Records from a collection:

• • •

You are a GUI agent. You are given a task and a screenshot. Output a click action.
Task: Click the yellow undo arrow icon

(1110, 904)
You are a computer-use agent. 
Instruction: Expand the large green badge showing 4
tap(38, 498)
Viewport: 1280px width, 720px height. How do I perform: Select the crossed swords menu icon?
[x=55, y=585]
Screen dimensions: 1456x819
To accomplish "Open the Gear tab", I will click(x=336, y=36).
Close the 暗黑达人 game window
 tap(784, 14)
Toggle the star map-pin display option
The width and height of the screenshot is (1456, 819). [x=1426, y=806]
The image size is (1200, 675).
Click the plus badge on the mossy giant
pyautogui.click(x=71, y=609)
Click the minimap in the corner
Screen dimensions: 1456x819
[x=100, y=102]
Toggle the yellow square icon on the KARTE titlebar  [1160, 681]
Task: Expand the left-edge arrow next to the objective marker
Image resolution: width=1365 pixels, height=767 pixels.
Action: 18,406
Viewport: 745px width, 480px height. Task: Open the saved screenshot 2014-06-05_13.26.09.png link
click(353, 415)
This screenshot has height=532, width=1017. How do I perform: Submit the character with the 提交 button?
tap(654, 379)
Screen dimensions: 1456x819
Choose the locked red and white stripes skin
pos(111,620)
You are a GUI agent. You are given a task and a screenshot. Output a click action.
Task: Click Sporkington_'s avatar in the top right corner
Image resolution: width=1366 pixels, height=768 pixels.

• • •

* _Given request_:
Copy out every one of the records above, line for line, without changing a single character.

* _Correct output_:
You are a GUI agent. You are given a task and a screenshot. Output a click action.
Task: Click the yellow undo arrow icon

(1110, 904)
You are a computer-use agent. 
Instruction: Expand the large green badge showing 4
tap(38, 498)
Viewport: 1280px width, 720px height. How do I perform: Select the crossed swords menu icon?
[x=55, y=585]
Screen dimensions: 1456x819
To accomplish "Open the Gear tab", I will click(x=336, y=36).
Close the 暗黑达人 game window
 tap(784, 14)
Toggle the star map-pin display option
The width and height of the screenshot is (1456, 819). [x=1426, y=806]
The image size is (1200, 675).
Click the plus badge on the mossy giant
pyautogui.click(x=71, y=609)
Click the minimap in the corner
Screen dimensions: 1456x819
[x=100, y=102]
Toggle the yellow square icon on the KARTE titlebar  [1160, 681]
Task: Expand the left-edge arrow next to the objective marker
Image resolution: width=1365 pixels, height=767 pixels.
Action: 18,406
Viewport: 745px width, 480px height. Task: Open the saved screenshot 2014-06-05_13.26.09.png link
click(353, 415)
This screenshot has height=532, width=1017. How do I perform: Submit the character with the 提交 button?
tap(654, 379)
Screen dimensions: 1456x819
Choose the locked red and white stripes skin
pos(111,620)
You are a GUI agent. You are given a task and a screenshot. Output a click action.
Task: Click Sporkington_'s avatar in the top right corner
Image resolution: width=1366 pixels, height=768 pixels.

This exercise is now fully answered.